Doris Lessing hat bisher zwei Bände ihrer Autobiographie vorgelegt. Der erste Band: "Unter der Haut" beschreibt ihr Lebensgeschichte zwischen 1919 bis 1949, also von ihrer Geburt in Iran bis zu ihrem Umzug nach London. Der zweite Band: "Schritte im Schatten" erzählt die Geschichte Ihres Lebens von 1949 bis 1962 in London. Die Erzählung über ihr Leben seither steht noch aus. Hoffentlich wird der dritte Band bald folgen. Denn viele Leser warten Sehnsüchtig zu erfahren, wie ihr Leben danach verlaufen ist.

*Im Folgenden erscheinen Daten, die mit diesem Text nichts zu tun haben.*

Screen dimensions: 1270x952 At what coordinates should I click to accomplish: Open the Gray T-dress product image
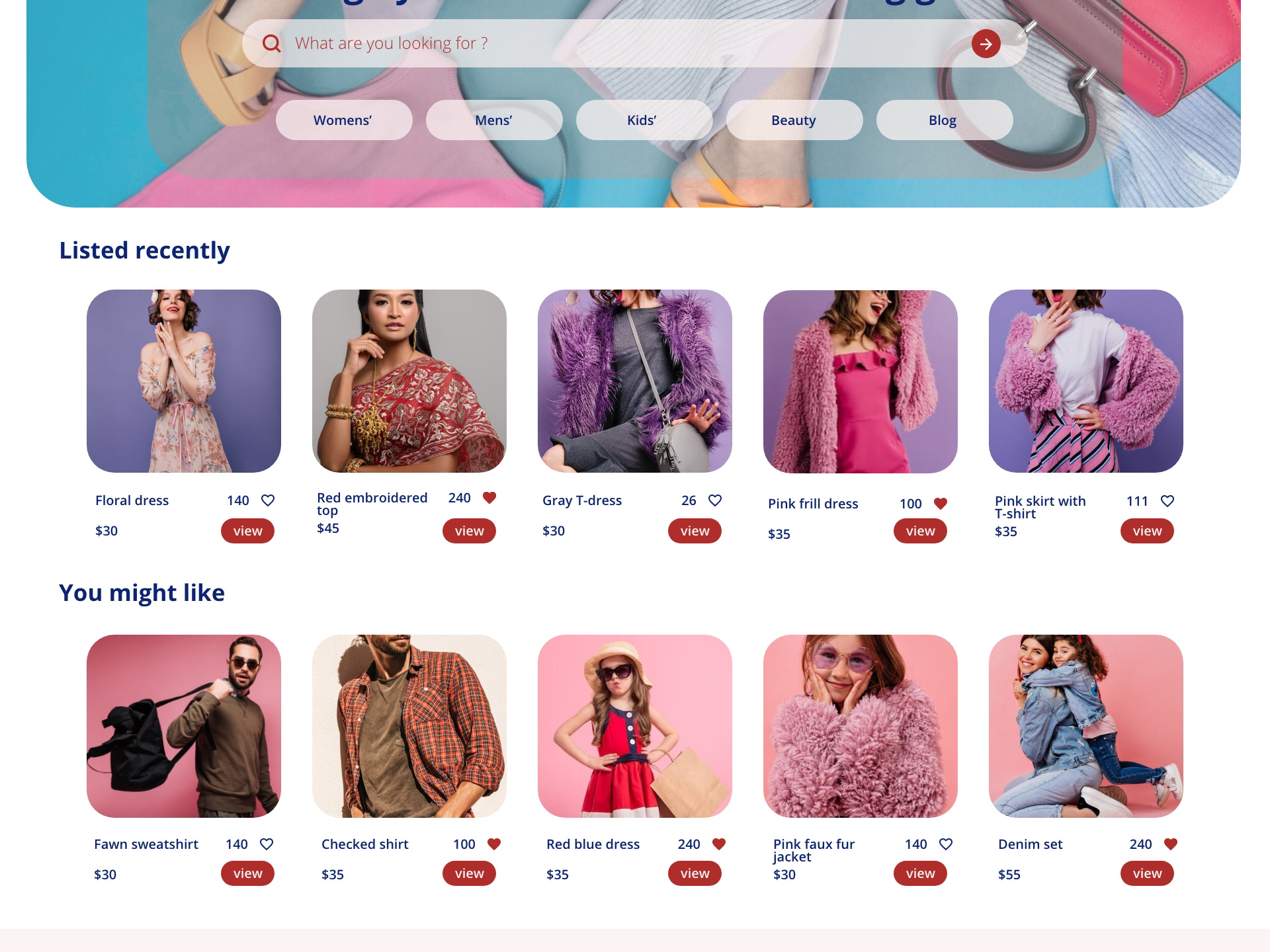[635, 381]
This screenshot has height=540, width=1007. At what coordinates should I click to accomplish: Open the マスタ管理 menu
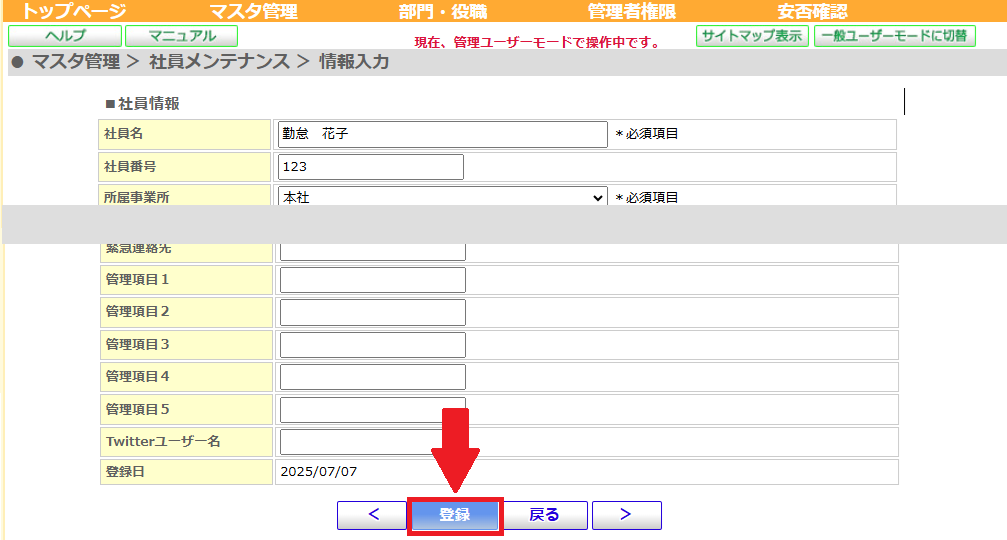click(x=253, y=12)
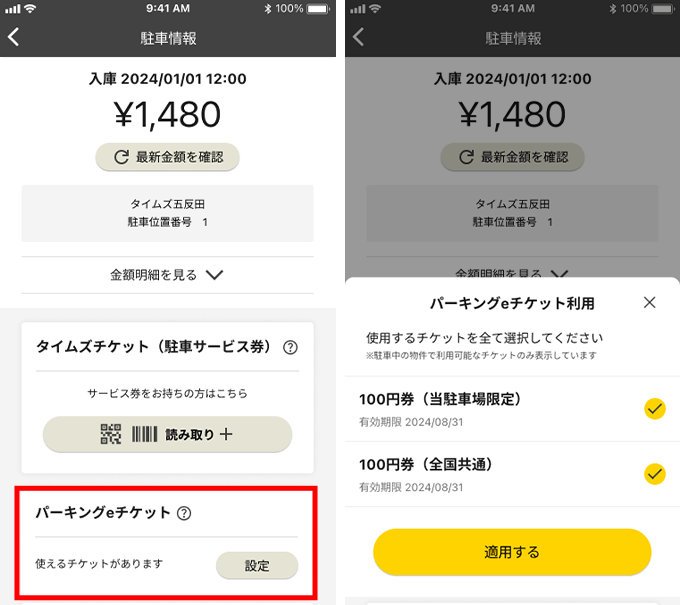This screenshot has width=680, height=605.
Task: Tap refresh icon in left 最新金額を確認 button
Action: 121,157
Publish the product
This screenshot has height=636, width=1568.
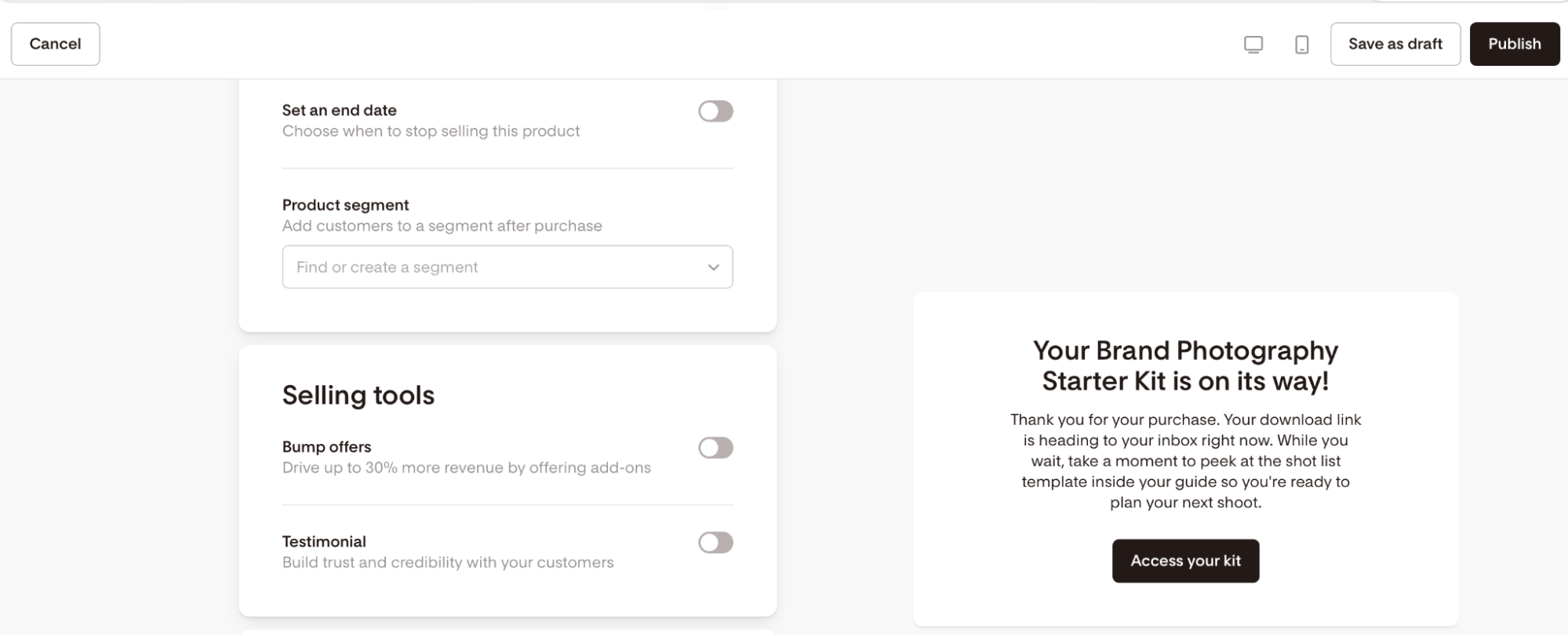click(1514, 44)
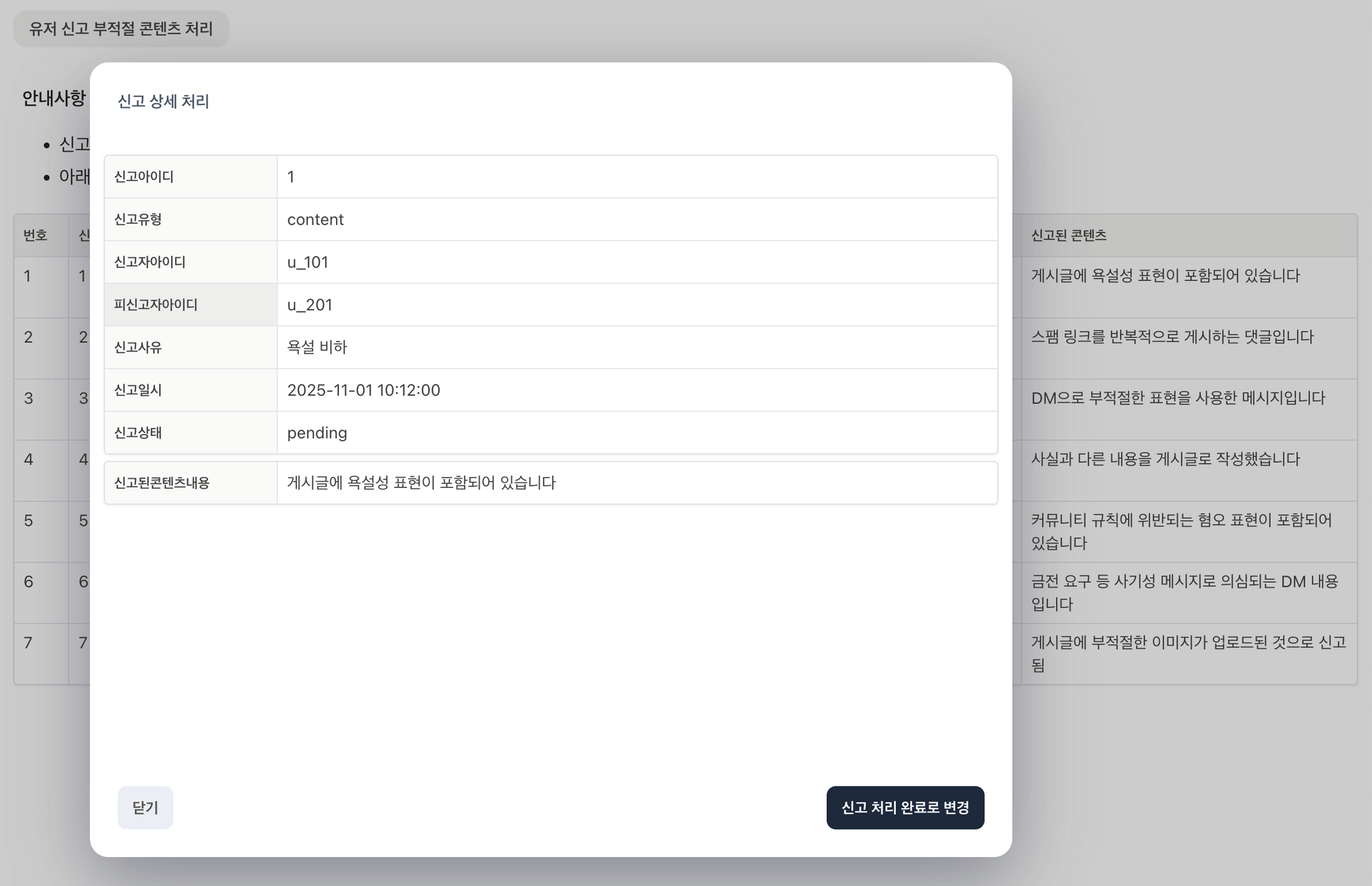
Task: Click the 신고된콘텐츠내용 text in modal
Action: click(421, 482)
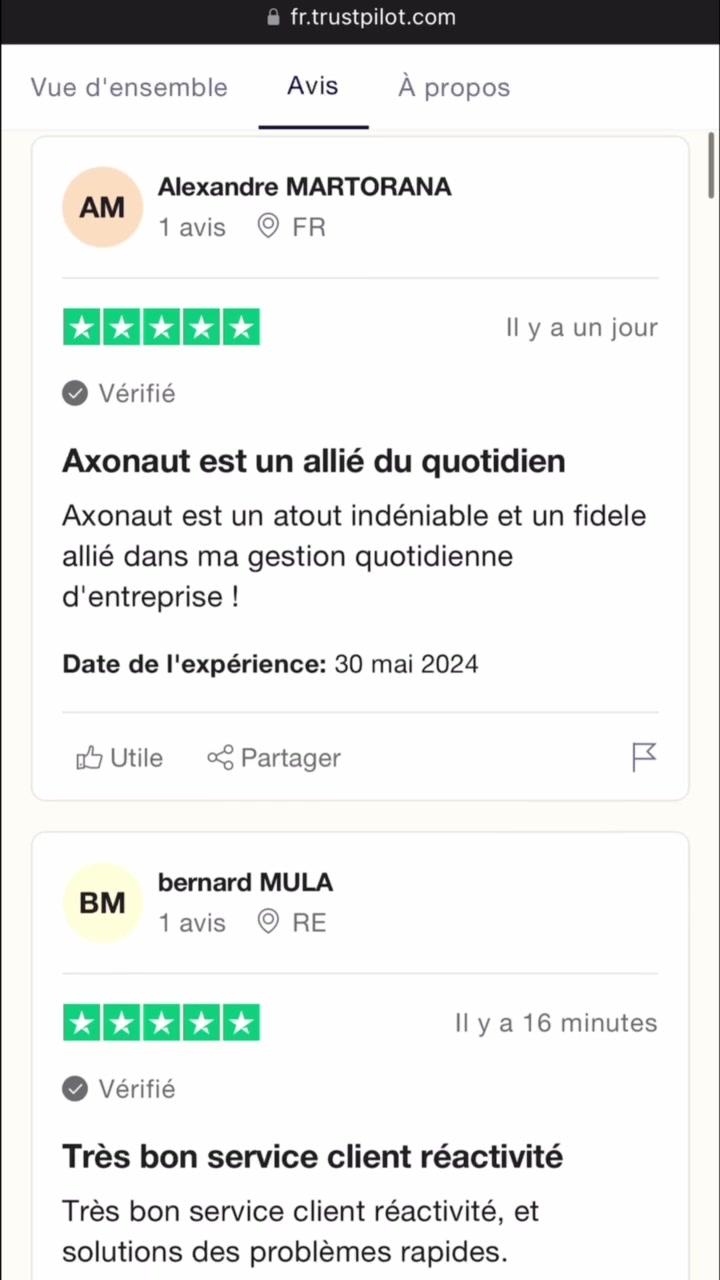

Sie ist eine fabelhafte Erzählerin, die in einer einfachen und direkten Sprache die Leser zu fesseln versteht. Sie ist ein Naturtalent, denn sie begann als jugendliche zu schreiben, als sie noch zur Schule ging, die sie übrigens vorzeitig verließ ohne ein Abschluss gemacht zu haben.
Als Erzählerin hat sie viele literarische Preise, darunter den Nobelpreis für Literatur, bekommen. Mann muss sie einfach lesen, um zu begreifen, durch welche Irrungen und Wirrungen ihr Leben verlaufen ist. Gleichzeitig erfährt man einiges über die Geschichte Südrhodesiens. Nur gewundert habe ich mich darüber, wie wenig sie über das Leben der schwarzen Bevölkerung in ihrer Heimat berichtet, für die sie von Anfang an Interesse entwickelt hatte. Vielleicht war es ihr nicht möglich, die Siedlungen der Schwarzen aus erster Hand kennen zulernen. Jedenfalls ist dies die einzige Kritik, die ich an ihr Buch (Band 1) üben möchte.